Now that most of the new build rolling stock in Britain is acquired on basis of design-build-maintain, with the manufacturer under obligation to deliver a set level of reliability and availability of the fleet, it’s unsurprising that rolling stock manufacturers are exploring ways to cut maintenance costs and increase efficiencies in the supply chain. 

Traditional part manufacturing methods are expensive, regardless of whether we’re talking of building an arm rest or a table clip. They require bulk orders, take time to deliver, and result in a deal of scrappage. Additive manufacturing (traditionally referred to as 3D printing) is proving to be one solution to the inventory on demand needs of manufacturers. Single parts can be made to order, making significant savings in both time (up to 95% of fabrication time) and money.

Manufacturers may have been slow to jump on the 3D wagon, but uptake is accelerating rapidly as major players start to invest in 3D printing technologies. Siemens, GE Transportation and Angel Trains have been ‘early’ adopters for both existing rolling stock maintenance and new stock development, citing reduction in supply chain costs, tackling part obsolescence, reducing whole life maintenance costs, and enabling trains to remain in service for longer as key drivers.

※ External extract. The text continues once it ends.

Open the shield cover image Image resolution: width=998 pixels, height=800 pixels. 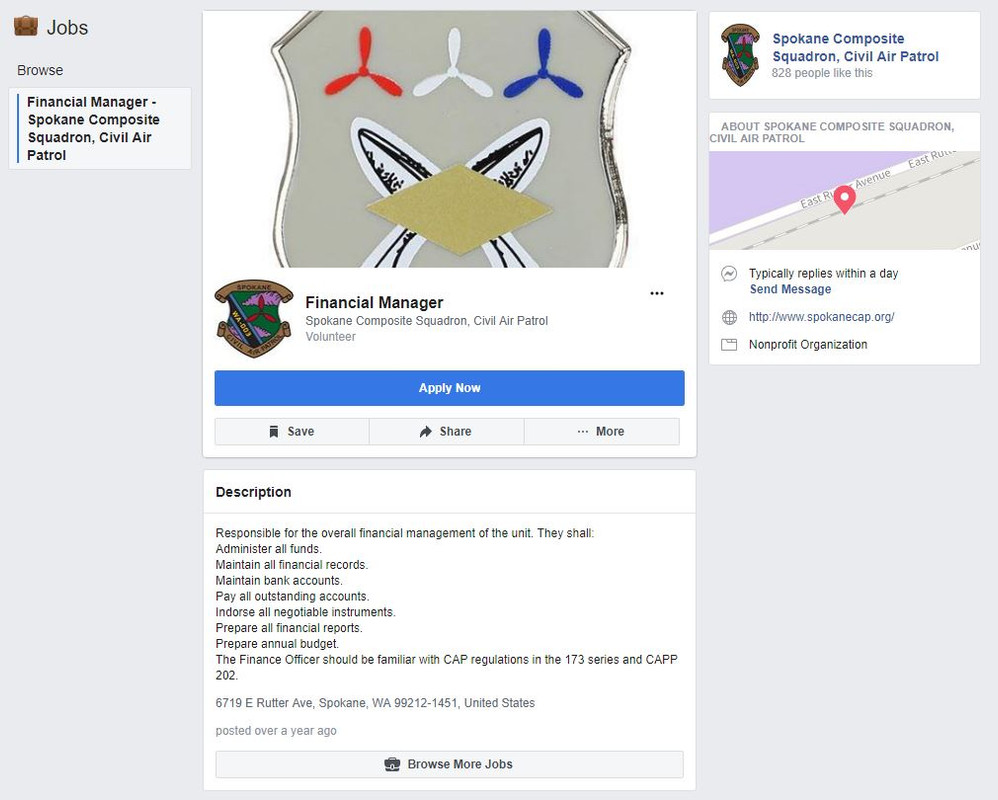[449, 139]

Getting on track. Staying on track.

Siemens Mobility has been printing replacement parts, including arm rests and replacement couplers, for existing rolling stock since 2015 (source). Angel Trains partnered with EGS Engineering and a leading supplier of 3D technologies to develop on-demand armrests, grab handles and seat back tables (source). GE Transportation has been exploring opportunities provided by 3D for locomotive production, believing that the process will reduce the amount of time needed to produce components, as well as allowing for more precise designs in prototyping, reducing lead times and enhancing innovation process (source).

With the UK Government under pressure to ensure that manufacture of the new HSR2 rolling stock stays firmly in Britain, as well as the media furore over escalating costs, it really should be incumbent upon UK TOCs and manufacturers to explore the Additive Manufacturing opportunity in greater depth - particularly as emerging technologies threaten to disrupt traditional manufacturing processes on an almost monthly basis.

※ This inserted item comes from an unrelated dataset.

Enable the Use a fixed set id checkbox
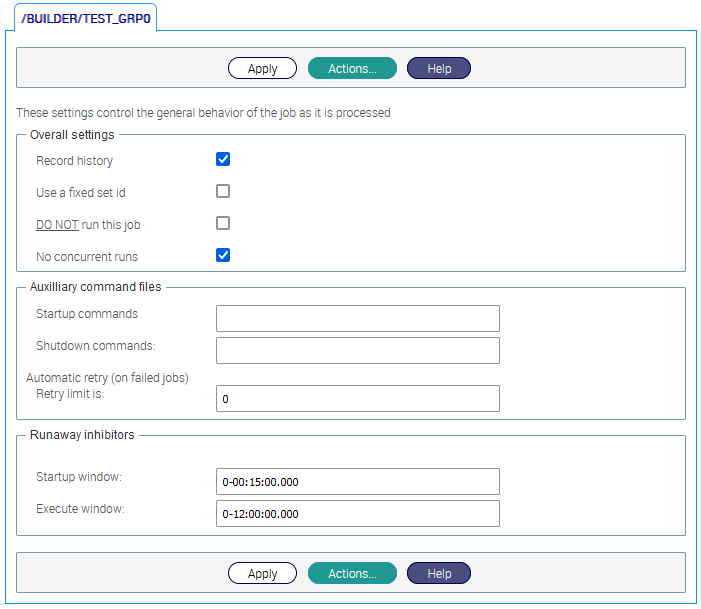The image size is (701, 609). (223, 192)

Additive manufacturing solutions

One such technology is Digital Light Synthesis™ from US tech giant, Carbon. It promises to print 100 times faster than traditional 3D printing methods, and to deliver stronger, layer-free parts with consistent, isotropic and predictable mechanical properties. Its continual production process enables multiple iterations in one print; and prototyping can move to production without having to create tools. Because it has been developed with production in mind, the greater the number of parts printed, the more economical the process becomes.

It’s an additive manufacturing process that’s already been badged the smart solution in the automotive sector, with Ford, Lamborghini and Agrifac now mass printing end-use parts including petrol caps, parking brake brackets and heating, ventilation and cooling system components and spray nozzles.

Carbon pours as much effort into developing resins for its technology as does in developing the technology itself. Conscious that industry sectors are required to conform to sets of materials standards unique to them, Carbon’s ethos is to collaborate with users to develop custom material solutions for some of the world’s most exciting design challenges. 

Collaboration and disruption

It is precisely this ethos that encouraged North Eastern product development solutions and low volume manufacturing provider Paragon Rapid Technologies to invest in Carbon’s technology and bring its extraordinary capabilities to the UK.

“This is a disruptive technology,” says Phill Adamson, Paragon’s Managing Director. “It challenges traditional methods of manufacture. By bringing a new form of additive manufacturing to the UK customer we believe our partnership with Carbon will drive change in the market.

“In performance and cost, products produced from Carbon machines compete favourably with low volume injection moulding polymers. There is a clear advantage in that development costs are greatly reduced. In an industry where efficiency is at a premium, additive manufacturing is an attractive option and is becoming more mainstream.

“Our own ethos has always been to pursue a long-term collaborative approach with our customers across all elements of the supply chain we contribute to. That includes research and development of relevant materials, including structural assessment and ensuring compliance with demanding safety standards. If our customers believe our Digital Light Synthesis™ is a technology that provides solutions for on-demand, end use parts, we’ll work with them and Carbon to ensure all standards are satisfied.”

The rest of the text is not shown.